> _What to work on_:
1. Write out word for word the passage of the oesophageal cancer text that opens with the words containing "This consequently affects" and closes with "to the difficulty.".
2. In the oesophageal cancer text, what position can make it easier for food to travel back up into the oesophagus?
3. Extend the oesophageal cancer text, picking up right after its last sentence.

> _Text shown_:
━━━━━━━━━━

Oesophageal cancer describes cancer located anywhere in your oesophagus, also known as the gullet or food pipe. Oesophagus connects your mouth to your stomach. Considered the seventh most common cancer, oesophageal cancer’s main symptom is dysphagia.
Due to the location of the cancer, dysphagia, or having problems swallowing, can crop up at the “early stages”.
Hussain Abdeh, Superintendent Pharmacist from Medicine Direct, explained how to spot this sign that occurs when you eat.
He said: “If you find that you choke or start coughing when you eat or drink something, or you bring food back up after trying to swallow, these could be signs of dysphagia.
“Sometimes, the food comes back up through the nose.
“You may find that you are constantly drooling or feel like there is something stuck in your throat or chest.
“Dysphagia can also make it hard to chew food properly.”
Considered “the most common” symptom of oesophageal cancer, dysphagia can feel like there’s something stuck in your throat or chest.
This consequently affects your ability to eat and swallow food, even causing choking in some cases.
The expert added: “It is most noticeable while eating, as dysphagia can make it harder to chew food.
“Therefore, not only will you find it harder to swallow food, but you are also trying to swallow food that has not been properly chewed, adding to the difficulty.
“Lying down flat can make it easier for the food to travel back up into the oesophagus, which can exacerbate the symptom.”

━━━━━━━━━━

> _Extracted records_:

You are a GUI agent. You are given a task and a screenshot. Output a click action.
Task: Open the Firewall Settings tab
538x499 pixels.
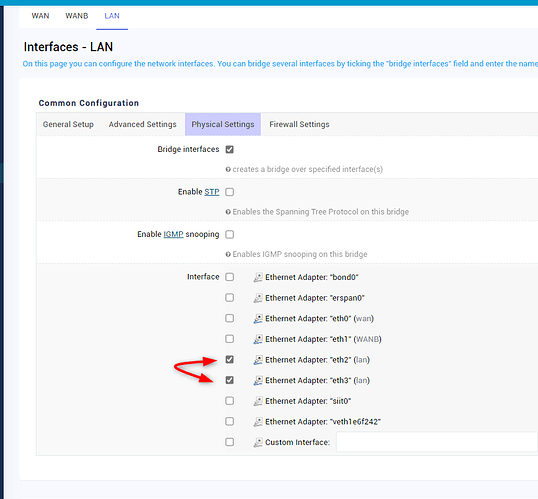pyautogui.click(x=299, y=124)
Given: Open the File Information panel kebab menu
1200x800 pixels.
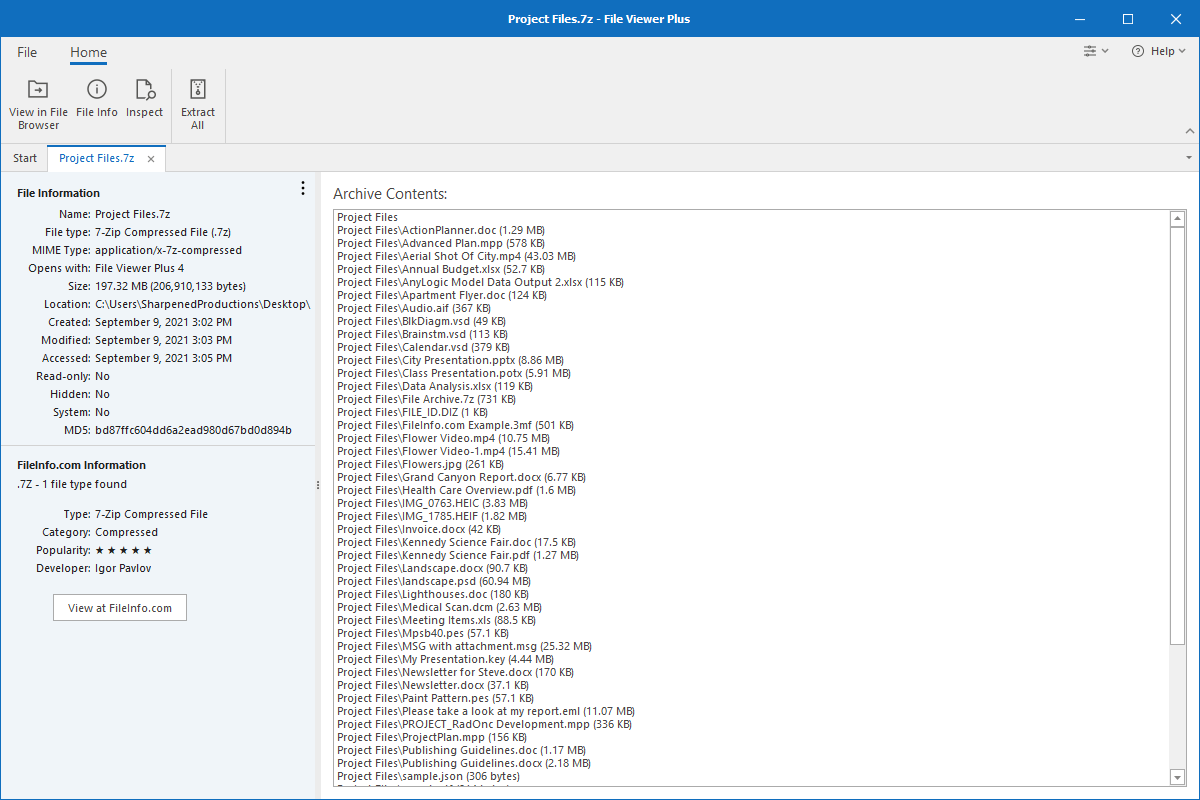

━━━━━━━━━━

> _Answers_:
1.
This consequently affects your ability to eat and swallow food, even causing choking in some cases.
The expert added: “It is most noticeable while eating, as dysphagia can make it harder to chew food.
“Therefore, not only will you find it harder to swallow food, but you are also trying to swallow food that has not been properly chewed, adding to the difficulty.

2. Lying down flat.

3.
What’s more, this cancer symptom is considered to be an early warning sign as it appears in “the early stages”.
However, you might not notice dysphagia straight away as it often starts mildly.
The expert said: “However, as the cancer grows, it will normally get progressively worse.
“As the cancer continues to grow, the opening in the oesophagus will get smaller.”
While dysphagia is an early sign of oesophageal cancer, this isn’t the only symptom linked to the condition. Others can include:
- Acid reflux
- Loss of appetite
- Pain in your chest
- Hoarse voice.
Mr Hussain added: “Many of the symptoms of oesophageal cancer can be deceptive as most of them seem quite mundane, to begin with.
“Initially, they can be dismissed by most sufferers as something that will resolve itself after a day or so.
“If you have been suffering from any of these symptoms for longer than a couple of weeks, you should speak to your doctor.”
Fortunately, there’s plenty you can do to cut your risk of this cancer, including avoiding alcohol and tobacco as well as following a healthy diet and lifestyle.